Just Get Out of The Way
According to equity research analyst Joshua Kaplan, “Israel today represents the greatest concentration of innovation and entrepreneurship in the world.” However in 2003, Israel was again suffering economic recession, and newly appointed Finance Minister Benjamin Netanyahu quickly identified the root cause – a bloated public sector and stifling regulation.
His remedy was to cut the top marginal income tax rate by 20%, and the corporate rate in half. Netanyahu also took other controversial steps – he increased pension ages, capped government spending, and liberalized currency exchange laws. In other words, he got government out of the way of a generation of young professionals who are self-reliant problem solvers and risk-takers. The results were spectacular; it always works that way.
Statists Mind Your Business, Capitalists Mind Their Own
According to its website, OECD had a budget of 374 million euros in 2017, and a staff of 2500. It was also one of “the world’s largest publishers of books in the fields of economics and public affairs with more than 250 new books, 40 updated statistical databases, and thousands of new statistical tables, working papers, and journal articles each year.” And while the economic data sets have great value, how many of these books and journal articles are devoted to Israel’s policy of just getting out of the way?

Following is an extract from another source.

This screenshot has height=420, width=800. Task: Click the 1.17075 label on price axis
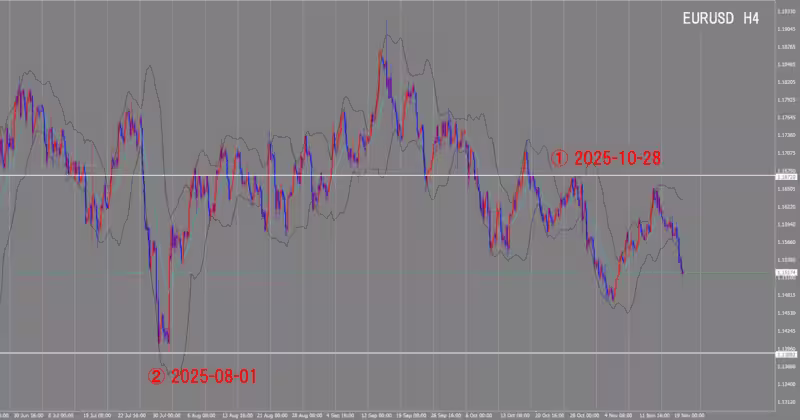click(786, 153)
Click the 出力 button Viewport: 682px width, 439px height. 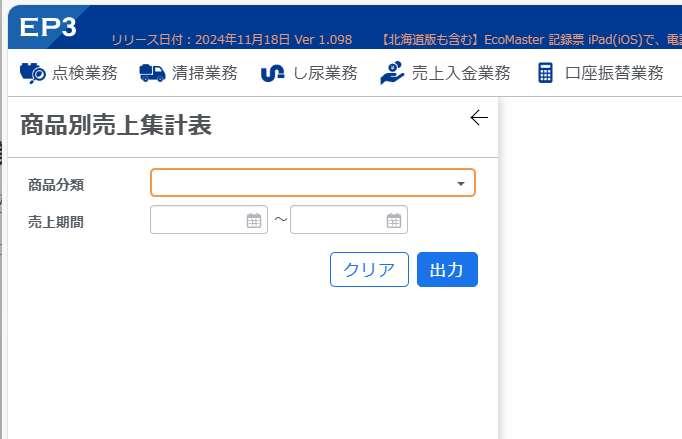447,270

But to statist bureaucracies, Israel is rogue state, and anyway, publishing that would just render the OECD irrelevant. Yet Israel is not the only role model, Switzerland is ranked 5th in the EAFE index, and Sweden (which is NOT a mythical Scandinavian socialist economy) is ranked 10th. They both have a population about the same size as Israel. No wonder economic powerhouses Singapore and Hong Kong have no use for the OECD.